I assume it's because you chose not to use all the space.
See if you can delete one partition and make a new partition that adds that space. I'm wondering if that disk has a requirement for the space?
 
OH!

I'd make sure that's not a recovery or diagnostic partition from your system vendor before you delete it

/* EDIT */
Tho 8MB is probably too small for recovery partition, it may contain diagnostics - which you may or may not care about

/* EDIT 2 */
Is the partition formatted as FAT? If yes, is likely diagnostics. If not formatted, yea, you can probably just blow it away
 
I use many different computers, all of which are partitioned and quriously all seem to have this 8MB partition. It must have some purpose.

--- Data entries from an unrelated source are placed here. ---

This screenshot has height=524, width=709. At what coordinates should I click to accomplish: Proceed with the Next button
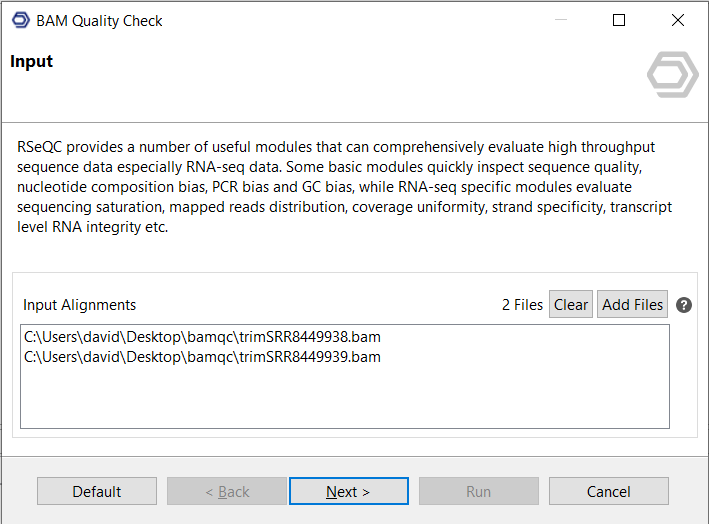[x=348, y=491]
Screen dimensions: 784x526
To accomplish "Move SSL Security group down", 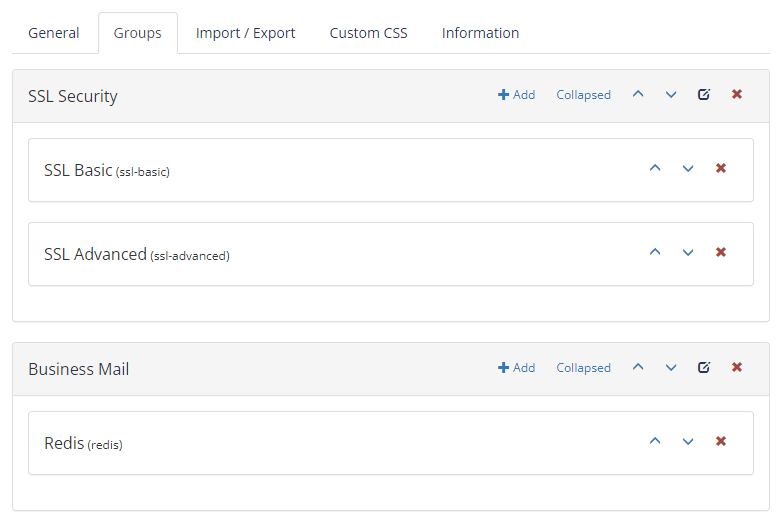I will point(671,94).
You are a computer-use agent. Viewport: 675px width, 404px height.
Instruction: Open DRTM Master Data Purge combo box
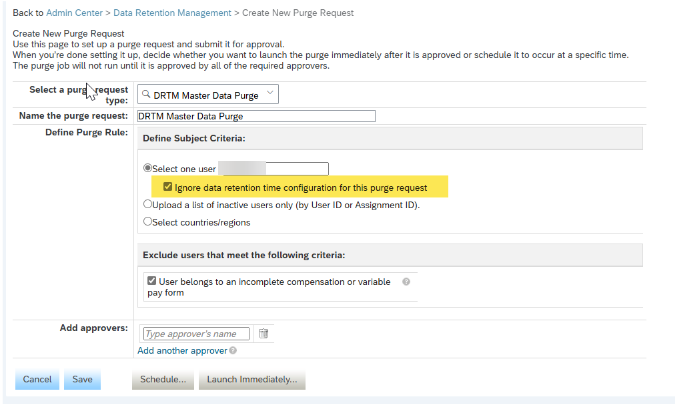(208, 94)
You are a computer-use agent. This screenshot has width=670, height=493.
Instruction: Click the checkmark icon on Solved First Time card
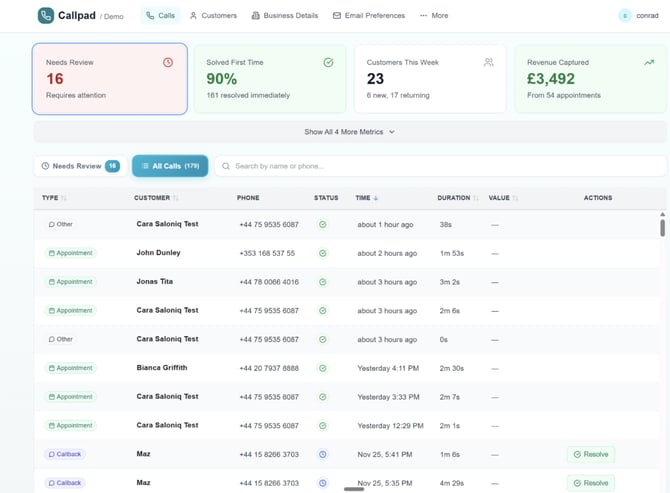click(x=328, y=62)
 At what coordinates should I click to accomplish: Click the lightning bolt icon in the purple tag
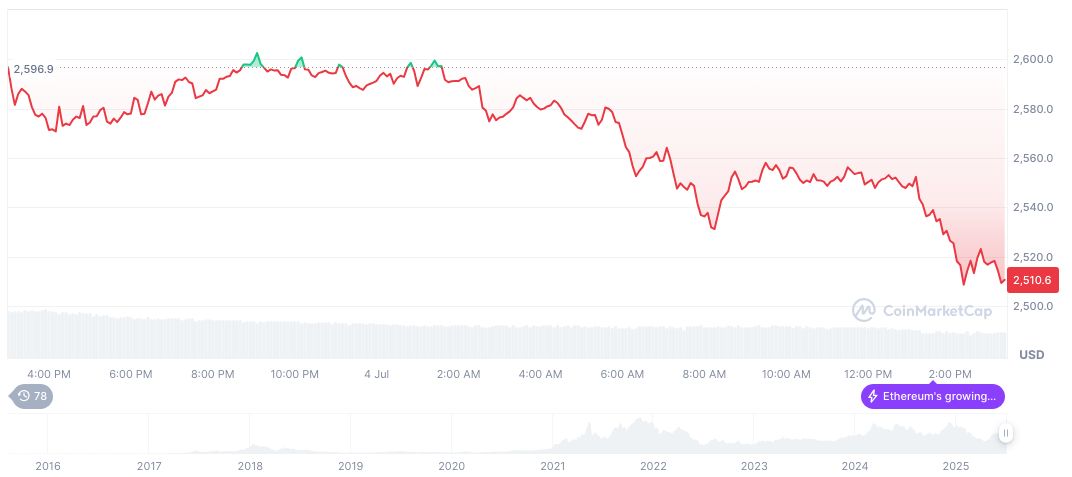coord(873,396)
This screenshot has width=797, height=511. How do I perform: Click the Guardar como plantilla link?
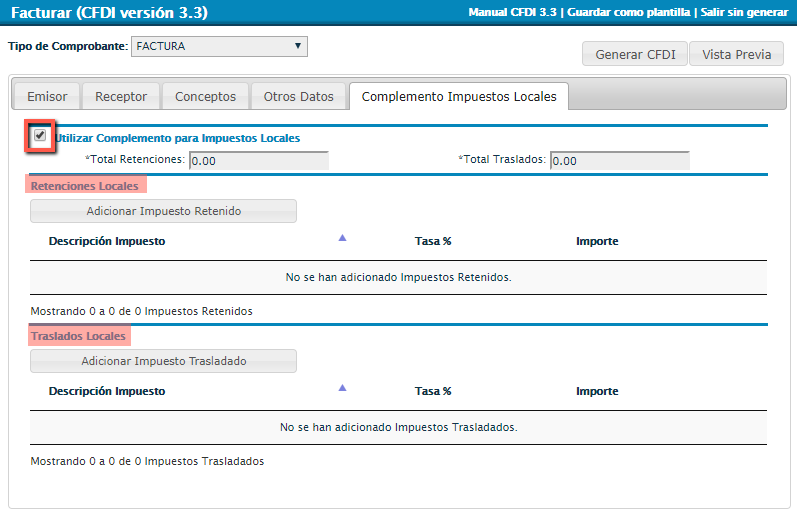pyautogui.click(x=630, y=12)
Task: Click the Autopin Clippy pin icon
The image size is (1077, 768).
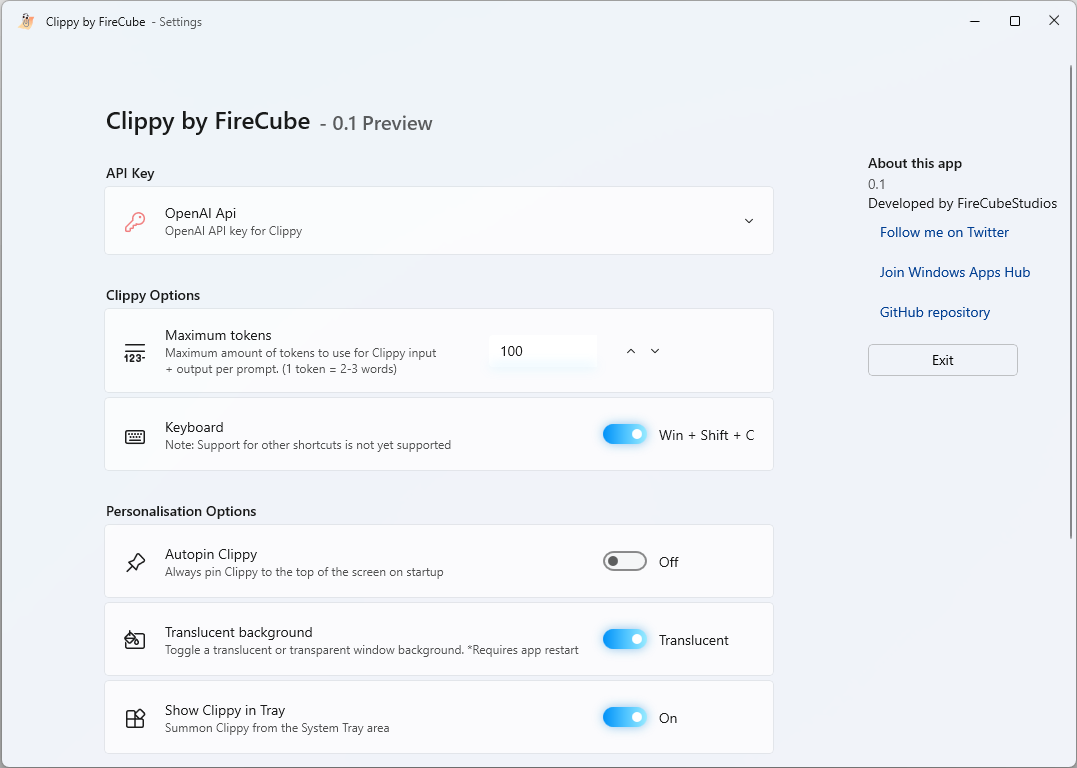Action: [x=135, y=561]
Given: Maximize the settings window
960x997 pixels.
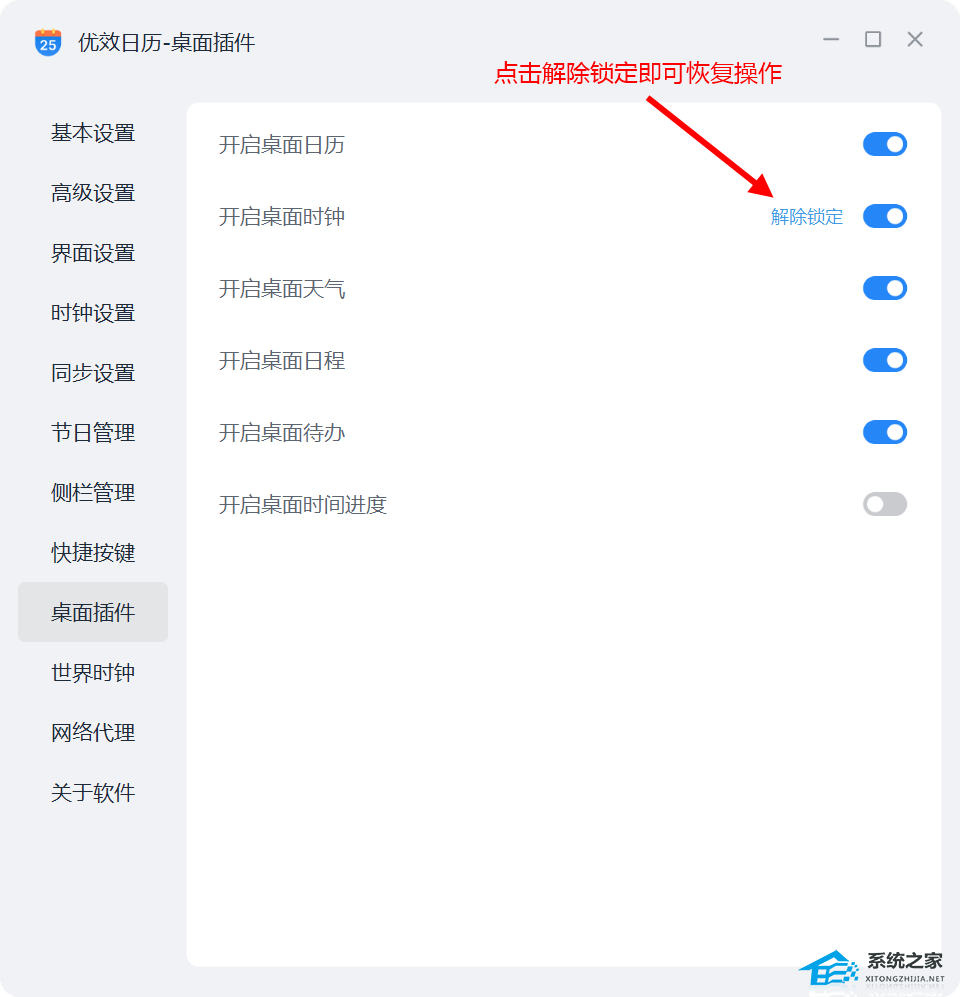Looking at the screenshot, I should (873, 39).
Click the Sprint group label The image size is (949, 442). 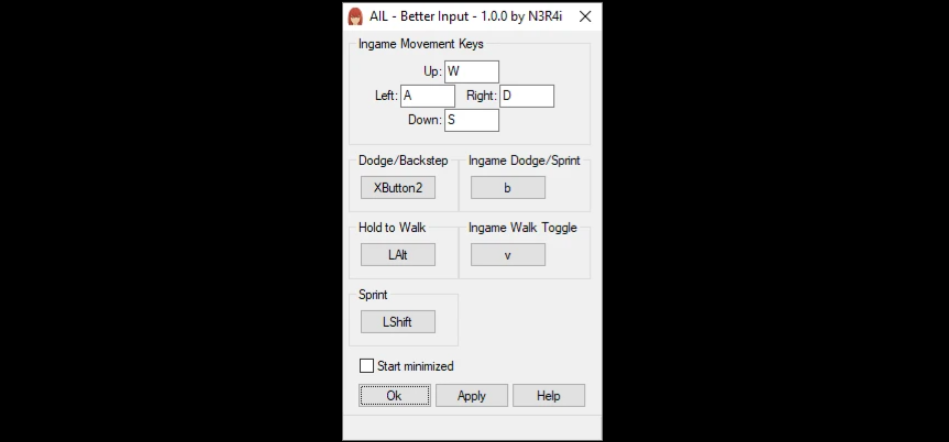tap(373, 295)
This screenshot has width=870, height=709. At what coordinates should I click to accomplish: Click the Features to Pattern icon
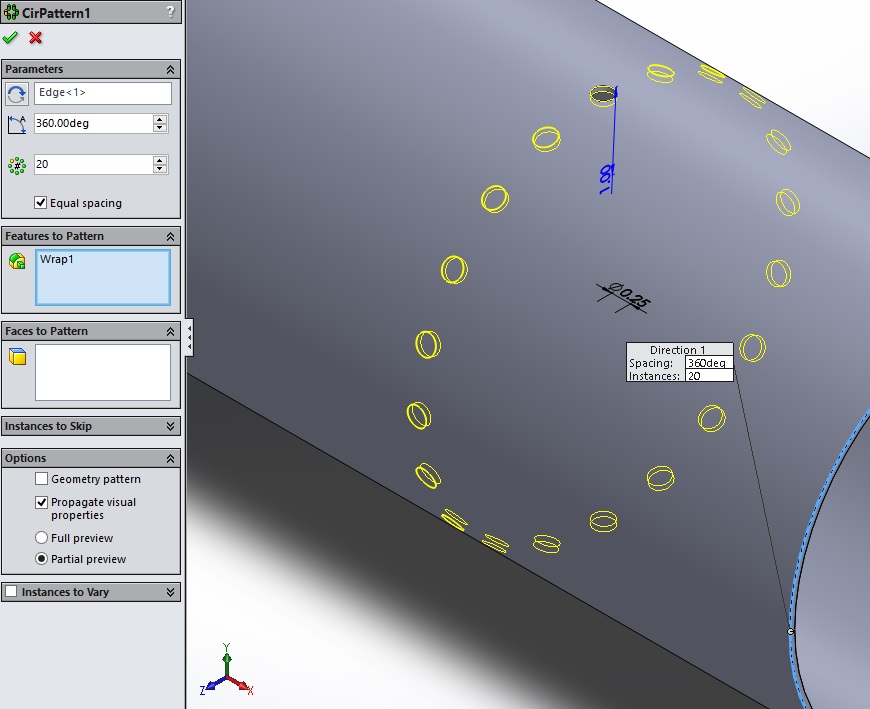tap(17, 261)
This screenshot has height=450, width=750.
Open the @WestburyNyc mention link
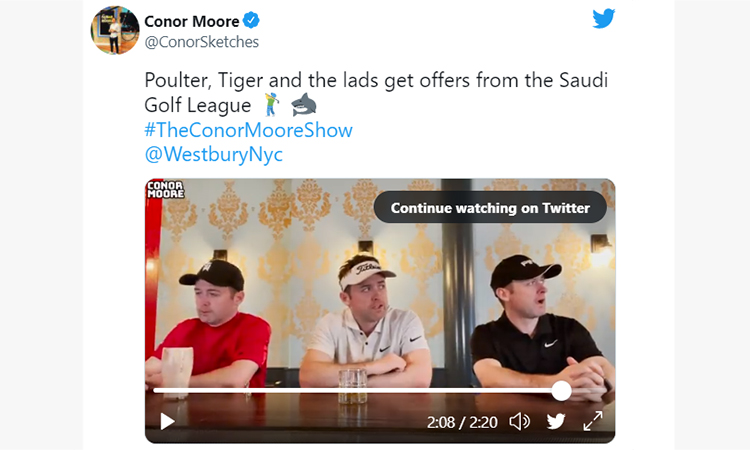pos(213,154)
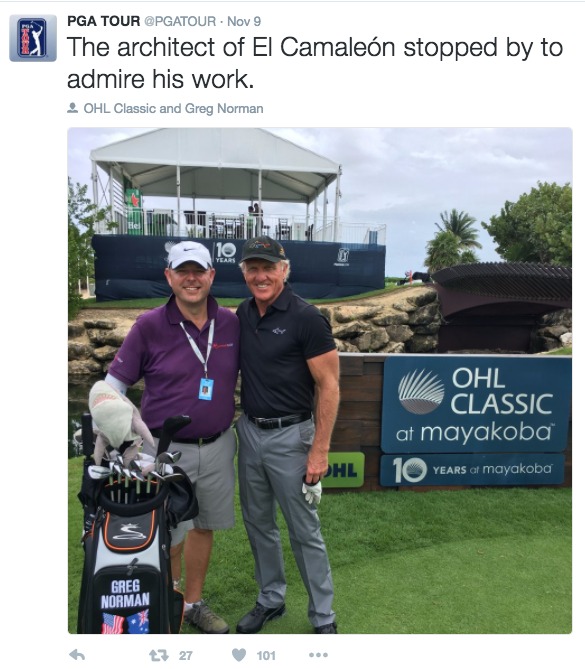The height and width of the screenshot is (669, 585).
Task: Select the tagged OHL Classic account
Action: point(120,108)
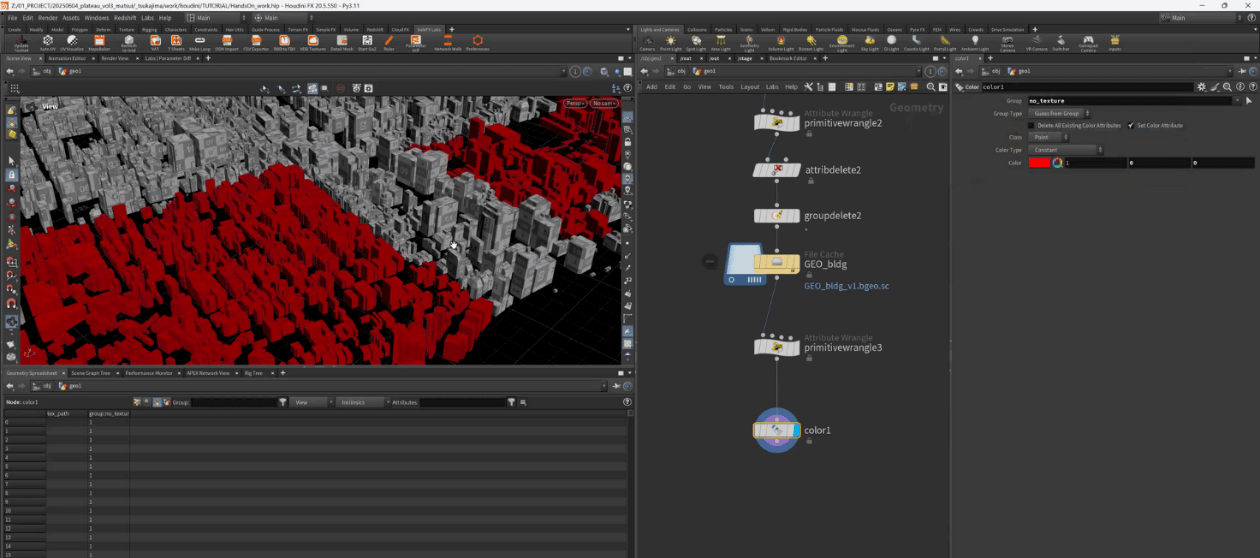The height and width of the screenshot is (558, 1260).
Task: Click the Auto UV shelf tool
Action: tap(47, 42)
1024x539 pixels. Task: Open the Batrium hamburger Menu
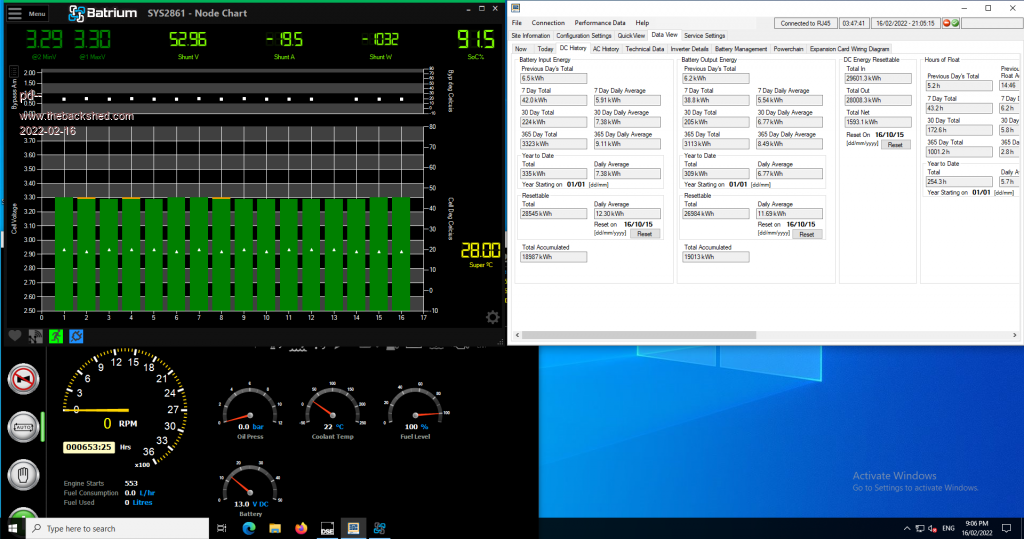point(27,14)
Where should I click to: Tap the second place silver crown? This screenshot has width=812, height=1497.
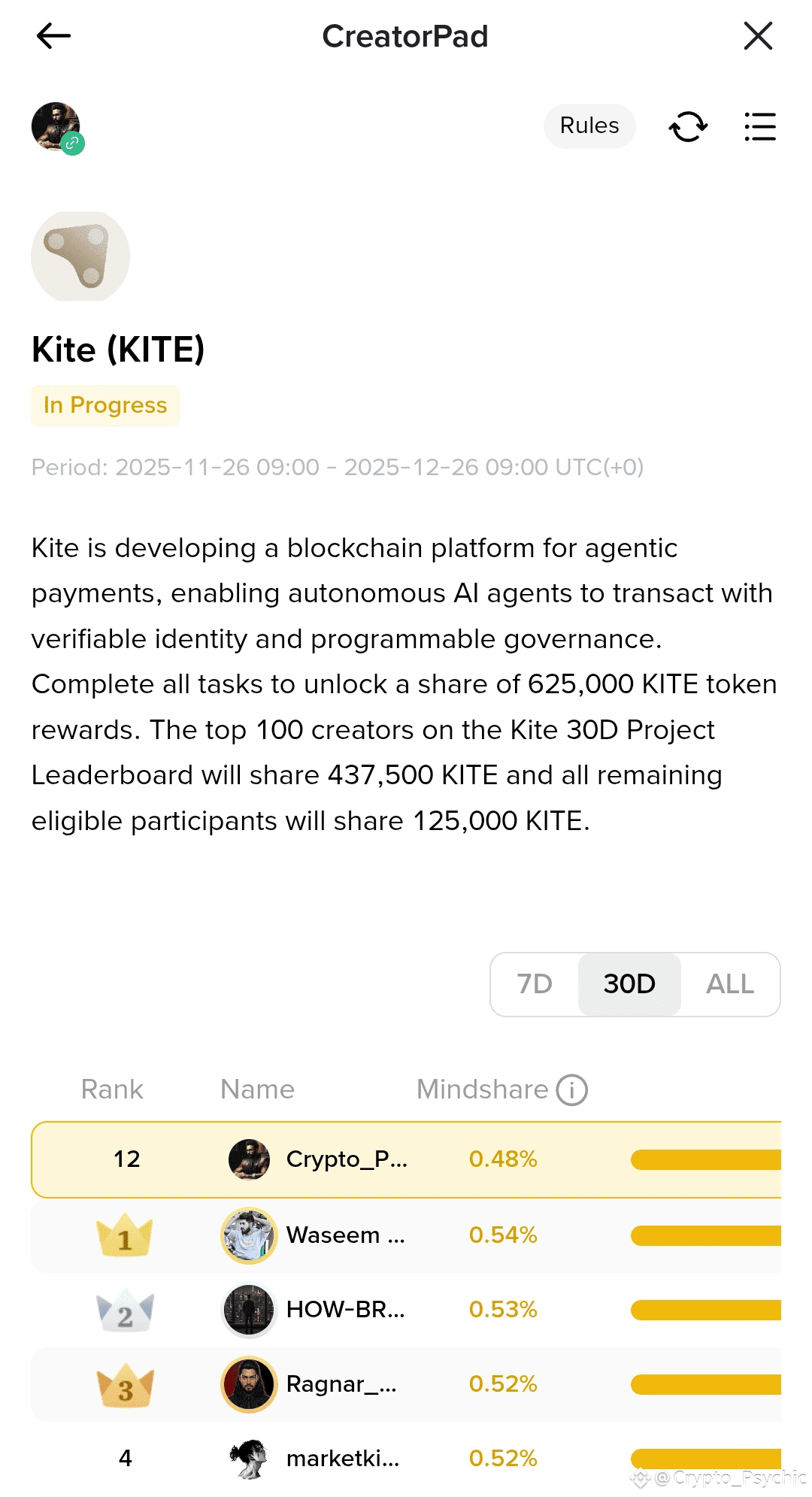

I remember reading that the File System reserves space to allow for the reallocatation of bad clusters, maybe this is the reserved space??

Cheers
Mark
 
This seems to the explanation:
The 8MB space at the end of the drive is not a partition, and not partitionable. It's reserved by Windows in case you want to use dynamic volumes. Most people don't use that anyway. You can't get around the 8MB reserved space using Windows because the behavior is by design.
http://www.techsupportforum.com/microsoft-support/windows-xp-support/402956-8-mb-partition.html
I've seen this on previous installs, but none of my current disks has it.
 
<snip> It's reserved by Windows in case you want to use dynamic volumes
AND one has converted their disk from Basic to Dynamic. Then, yea, that would explain it. (By default, disks are Basic)

@markh
So the question is: When you look at Disk Management, does it say Basic or Dynamic under the Disk # in the lower pane?
 
Update. I have worked on several Dell PC's since my last update and they have only 2 partitions (no 7 or 8 MB partition at the end). The 2 partitions are formatted with NTFS and both are of type Basic. I built 3 of them myself creating the partitions. There doesn't seem to be a standard reason for this, or is there?


M
 
I remember reading that the File System reserves space to allow for the reallocatation of bad clusters, maybe this is the reserved space??
No. Bad Blocks are contained within the partition.